▶ [文档正文]
========
迭代 stdvector

你可以通过多种方式迭代 std::vector 。对于以下每个部分,v 定义如下:

std::vector<int> v;

在前进方向上迭代

Version => C++ 11
// Range based for
for(const auto& value: v) {
    std::cout << value << "\n";
}

// Using a for loop with iterator
for(auto it = std::begin(v); it != std::end(v); ++it) {
    std::cout << *it << "\n";
}

// Using for_each algorithm, using a function or functor:
void fun(int const& value) {
    std::cout << value << "\n";
}

std::for_each(std::begin(v), std::end(v), fun);

// Using for_each algorithm. Using a lambda:
std::for_each(std::begin(v), std::end(v), [](int const& value) {
    std::cout << value << "\n";
});
Version < C++ 11
// Using a for loop with iterator
for(std::vector<int>::iterator it = std::begin(v); it != std::end(v); ++it) {
    std::cout << *it << "\n";
}
// Using a for loop with index
for(std::size_t i = 0; i < v.size(); ++i) {
    std::cout << v[i] << "\n";
}

在反向迭代

Version => C++ 14
// There is no standard way to use range based for for this.
========
▶ [所示数据]
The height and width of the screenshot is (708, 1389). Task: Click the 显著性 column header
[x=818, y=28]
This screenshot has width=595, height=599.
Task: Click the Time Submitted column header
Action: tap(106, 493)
========
在文档正文"Version => C++ 11"这一部分中，每段代码前都有一行以"//"开头的英文注释。请按出现顺序列出全部这些注释。

1. // Range based for
2. // Using a for loop with iterator
3. // Using for_each algorithm, using a function or functor:
4. // Using for_each algorithm. Using a lambda: